What the task asks => Reproduce the passage from the article below on Target's earnings, from "1. Uber: More" up to and including "level of 15%.".

Top of Excerpt to read

Target (TGT -0.36%) reported underwhelming earnings results last week, as inflation and supply chain challenges weakened its performance. It was just one of several disappointing results from retailers this quarter, as American consumers navigate the current economic environment.

But commentary from Target's management during its first-quarter earnings call actually boosted my confidence about several other companies. "More and more, we are seeing our guests' increasing mobility and love of newness play out in their Target purchases as baskets shift more toward experiences and going out categories," Chief Growth Officer Christina Hennington told analysts.

While retailers may be suffering as consumer behavior shifts, companies in the travel and entertainment businesses could benefit. Here are three ways to play it: Uber Technologies (UBER 2.64%), Booking.com (BKNG 2.05%), and Alphabet (GOOG 1.25%) (GOOGL 1.27%).

Luggage on shelves in a store.

Target's luggage sales increased 50%. Image source: Getty Images.

1. Uber: More summer nights out

Uber is the largest rideshare platform in the world, and it's starting to see positive results as it comes out of the pandemic. Active users increased 17% in the first quarter, and, importantly, trips increased 18%. While that's just one percentage point more than users, it indicates a reversal in the trend of users taking fewer trips. Airport trips increased to 13% of total bookings but still fall shy of the pre-pandemic level of 15%.

Bottom of Excerpt to read
Top of Extracted material

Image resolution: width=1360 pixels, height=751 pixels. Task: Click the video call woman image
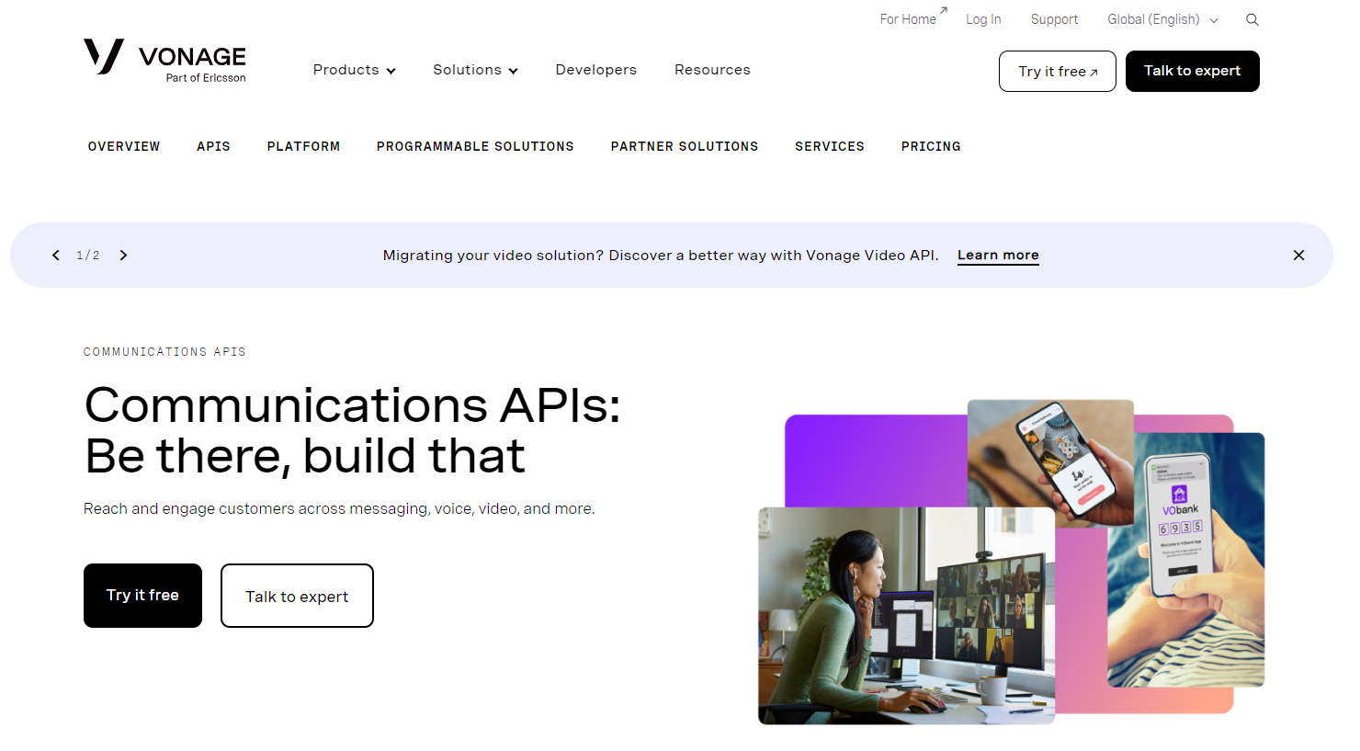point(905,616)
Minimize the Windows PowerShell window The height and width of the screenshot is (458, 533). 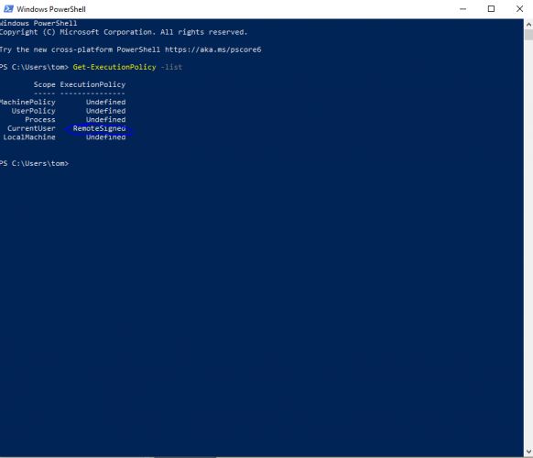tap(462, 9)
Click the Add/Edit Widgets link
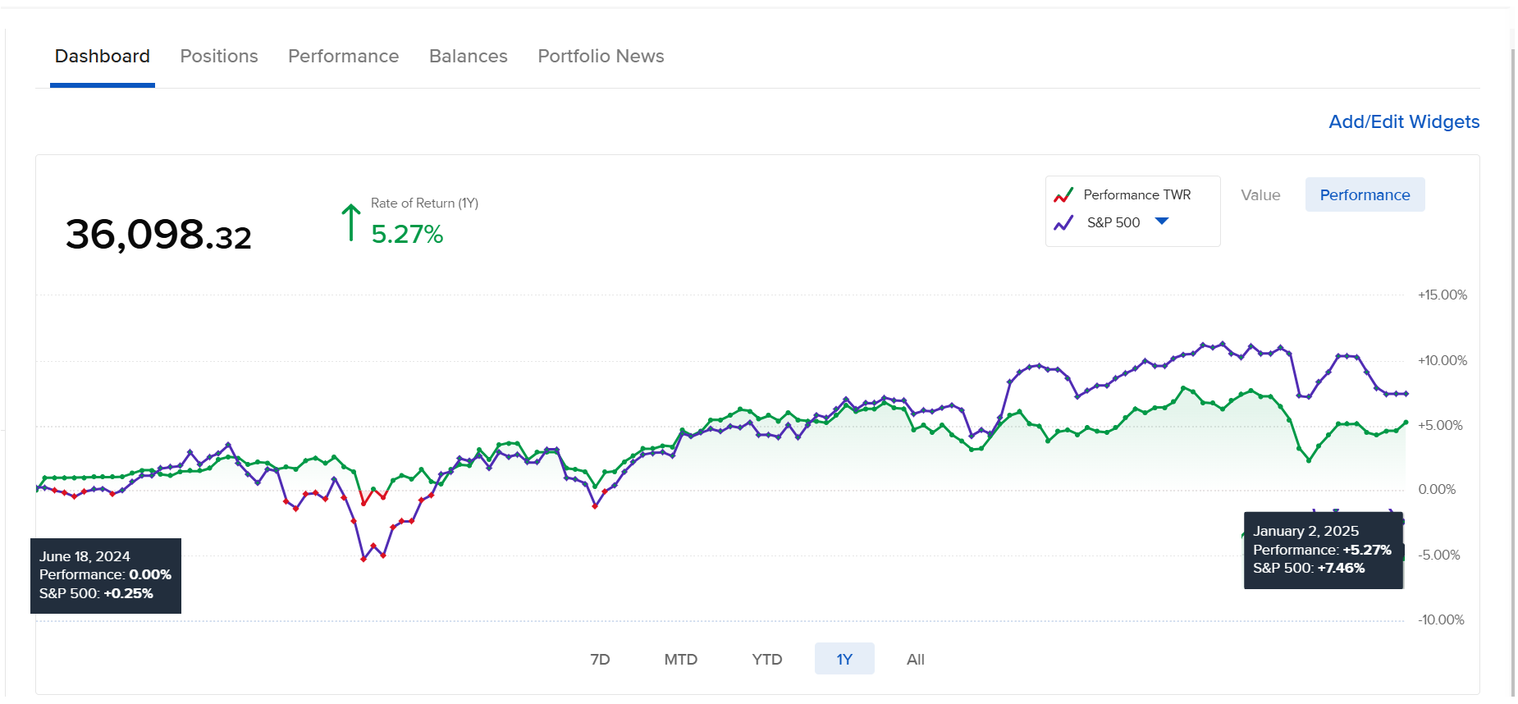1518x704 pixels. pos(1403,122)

Bottom of Extracted material
Top of Extracted material

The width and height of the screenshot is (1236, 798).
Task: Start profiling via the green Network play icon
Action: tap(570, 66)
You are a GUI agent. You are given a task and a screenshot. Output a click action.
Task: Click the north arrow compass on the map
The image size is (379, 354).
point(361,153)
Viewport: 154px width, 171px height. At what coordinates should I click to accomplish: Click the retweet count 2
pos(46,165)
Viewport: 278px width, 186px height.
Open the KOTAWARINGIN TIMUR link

Bottom of Extracted material
Top of Extracted material

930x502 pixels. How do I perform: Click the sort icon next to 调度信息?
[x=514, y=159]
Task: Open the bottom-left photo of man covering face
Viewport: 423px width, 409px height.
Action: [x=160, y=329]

Bottom of Extracted material

Task result =>
1. Uber: More summer nights out

Uber is the largest rideshare platform in the world, and it's starting to see positive results as it comes out of the pandemic. Active users increased 17% in the first quarter, and, importantly, trips increased 18%. While that's just one percentage point more than users, it indicates a reversal in the trend of users taking fewer trips. Airport trips increased to 13% of total bookings but still fall shy of the pre-pandemic level of 15%.